Full ride ahead for seniors

SHS students receive prestigious award and full ride to college

Madelyn Knight

Senior Mikayla Whittemore hugs her grandmother soon after she discovered she was awarded with a full ride scholarship to Butler. Whittemore plans to major in Political Science.

Lyndsay Valadez, Reporter

Growing up without her parents and their encouragement, senior Mikayla Whittemore was the only one able to keep herself accountable for her success. Although she lives with her grandparents, she has never felt the parent-daughter connection with them. She thinks that most of her independence developed through this and that is partly what made her stand out from other applicants when she received a full ride scholarship to Butler University.

“If I wanted to get something done, it wasn’t because (her parents) wanted me to get good grades,” Whittemore said. “It was because I wanted to.”

Whittemore is not the only SHS student who has recently been notified that they have received a full ride scholarship to college. Senior Kaleb Wood has earned the Lilly Award. According to Wood, the Lilly Award covers all costs, except for books for any accepting college in Indiana. He had decided to enroll at Wabash College. He hopes to earn other scholarships to help cover the cost of books. Both say their background and personality helped them to get this weight of paying for college off of their shoulders.

The weight of wondering whether or not he would be even be considered was lifted when he got the chance to be with the other top 15 applicants chosen.
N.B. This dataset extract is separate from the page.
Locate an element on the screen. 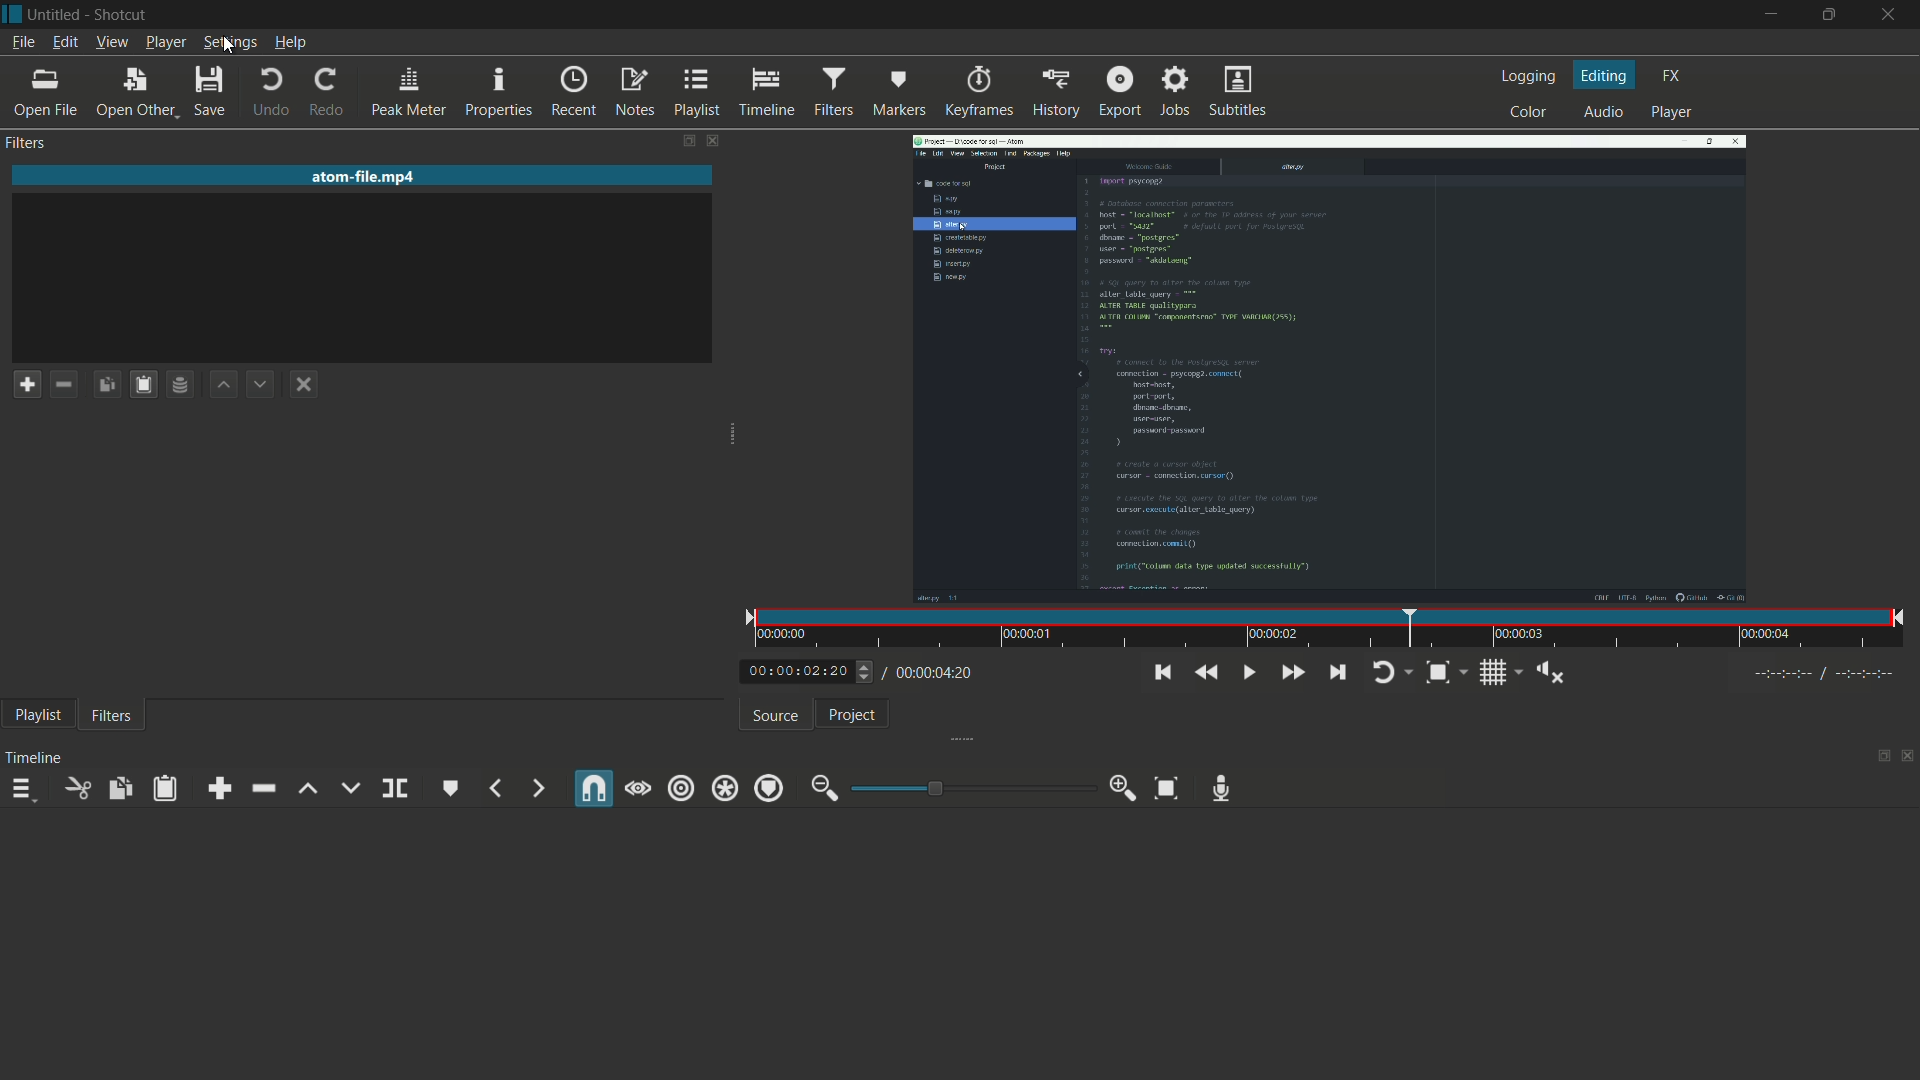   is located at coordinates (1832, 674).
Of those, he was one of the three picked to actually receive the scholarships. He says that even when going through interviews for the Lilly scholarship, he tried to be as open and as honest as possible. He feels that he has always worked hard in school, as he takes his education seriously, and it has finally paid off.

“If you want to do something, then do it,” Wood said, “And do  it wholeheartedly.”

Similarly, Whittemore has found herself wanting to thoroughly deepen her education, especially in upcoming years. Whittemore believes Butler to be the best place to better her education. For Whittemore, the smaller school of just over 4,000 undergraduate students will make it easier to stay on track. Without true parental guidance, though, she feels like she has had to be the one to push herself. As she says she has fallen off track in the past, she is getting back on it through her own motivation.

Her and Wood’s guidance counselor, Briana Underwood, agrees that they both have a unique character  and “obviously their background” that make them stand out. She thinks having the chance to be interviewed also gave them a better chance to show the real them in person rather than only on paper.

“I do believe in the two scholarships that they were both awarded,” Underwood said. “It’s more the activities they were involved in outside of the academics as well as their personality.”

Underwood believes that all students should always apply to as many scholarships as possible, because there are so many and students never know what could happen.